There are websites on the Internet devoted to “revenge porn”, apparently, which is where, on the failure of a relationship, someone chooses to post kinky photographs of a former girlfriend or boyfriend online. Other similar cases would include the posting of revealing self-images without the person’s authorisation, although not necessarily as a result of the failure of a relationship.

It has been announced that “revenge porn” will now be illegal.

I’m sure the people whose photographs are posted online will be upset — but I’m not so sure this should be illegal. Someone who has sent others such photographs, and there are many people who send such images to all and sundry, has chosen to put such images into the public domain. A person with a certain level of standards would never send such images in the first place. Why should such people be allowed to control the image after it has left their phone or computer?

Like it or not, revenge porn is a well-deserved punishment of a certain type of person. As the people involved are not children — which is another issue — why is this going to become illegal?

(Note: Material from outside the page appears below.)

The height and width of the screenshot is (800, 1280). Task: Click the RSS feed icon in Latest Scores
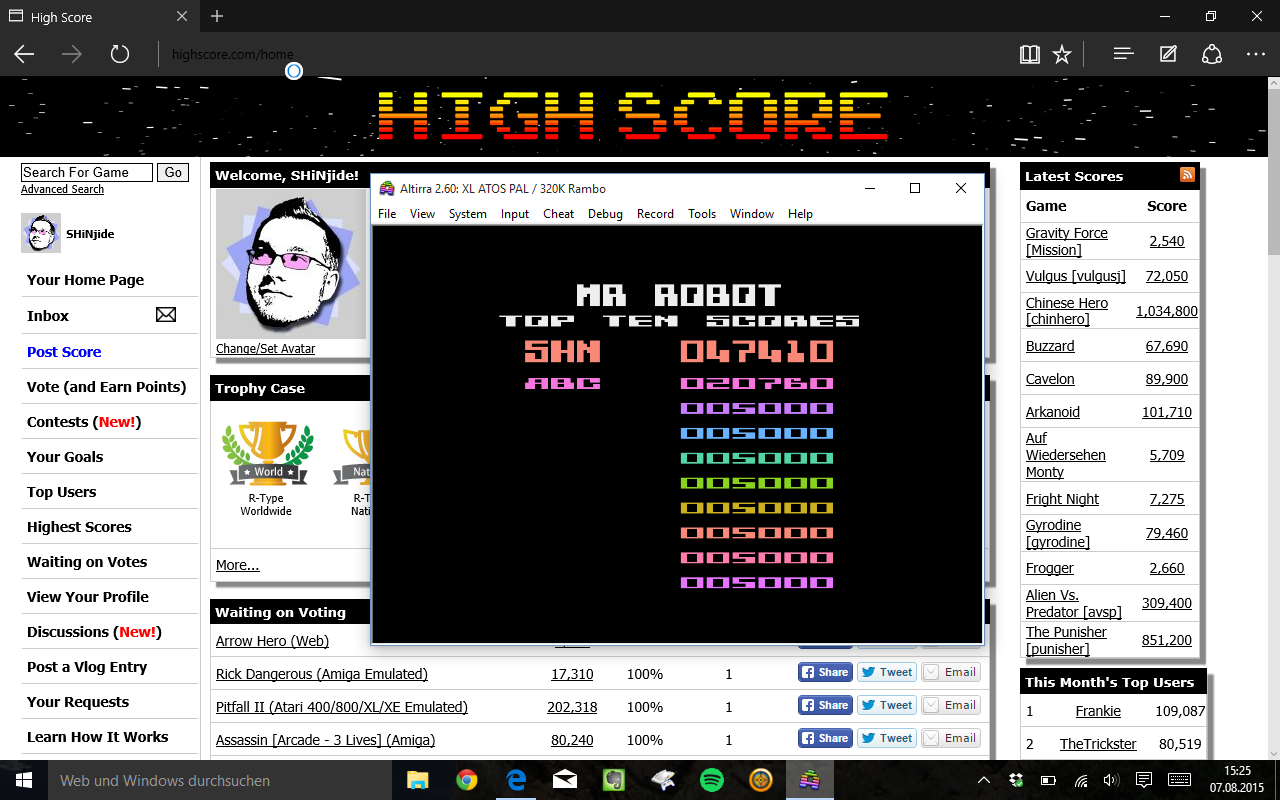pos(1187,175)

Indeed, where is the substantial harm? Few people look at such websites, and the chances of anyone finding a certain person’s naked images on a revenge porn website are close to zero. Even if someone’s images become known within the local community, there is still no genuine harm involved.

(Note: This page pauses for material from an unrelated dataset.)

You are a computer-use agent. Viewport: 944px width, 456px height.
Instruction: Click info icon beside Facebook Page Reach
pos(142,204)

It seemed once that the Internet was a zone of freedom, where most of the laws that complicate life in the real world didn’t apply or weren’t applied. Now there is a frenetic attempt to legislate for the Internet. Would it not be more sensible to take the view that the bar for “serious harm” relating to anything posted online must be very high indeed – given the huge amounts of information, reliable and unreliable, on the Internet, and the “throwaway” nature of all postings on the Internet? Unfortunately, the Internet was a great opportunity for libertarians to support the development of a new realm of life that was not encumbered with petty laws – and yet that chance is now slipping away from us.